Firestore Deep Dive

Firestore is a document database with offline-first semantics out of the box. For the right app shape — real-time UIs, moderate write volume, user-isolated data — it replaces a whole backend team. For the wrong shape (big analytics queries, joins across millions of docs), it's the wrong tool. This chapter covers the right-shape patterns.

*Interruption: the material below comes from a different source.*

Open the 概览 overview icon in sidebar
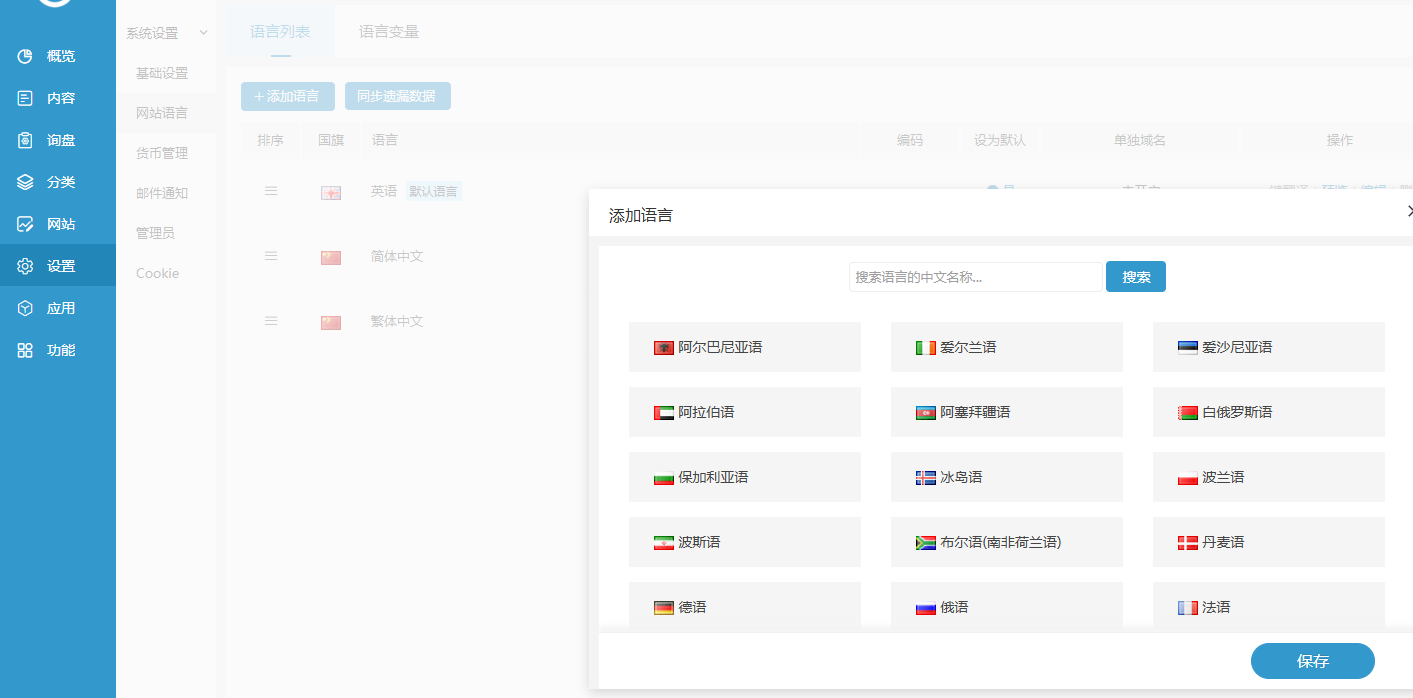Image resolution: width=1413 pixels, height=698 pixels. coord(26,56)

Data modeling — collections, documents, subcollections

users/                       (collection)
  userId-a/                  (document)
    name: "Aarav"
    email: "a@x.com"
    createdAt: Timestamp

    orders/                  (subcollection)
      order-1/               (document)
        total: 4999
        status: "shipped"

        items/               (subcollection)
          item-a/            (document)
            productId: "p1"
            quantity: 2

Modeling rules of thumb

Small, stable document shape. Firestore charges per read; a 300KB document read N times is 300KB × N of quota.
Denormalize — duplicate data when it saves reads. No joins.
Max document size: 1 MB. Max depth: 100 subcollections.
Collection Group queries let you query across same-named subcollections across all parents (orders/*/items).

Setup

// libs.versions.toml
firebase-firestore = { module = "com.google.firebase:firebase-firestore-ktx" }
kotlinx-coroutines-play-services = { module = "org.jetbrains.kotlinx:kotlinx-coroutines-play-services", version = "1.9.0" }

// Data classes with Kotlinx serialization can't be used with Firestore directly.
// Use @DocumentId + no-arg constructor, or manual mapping.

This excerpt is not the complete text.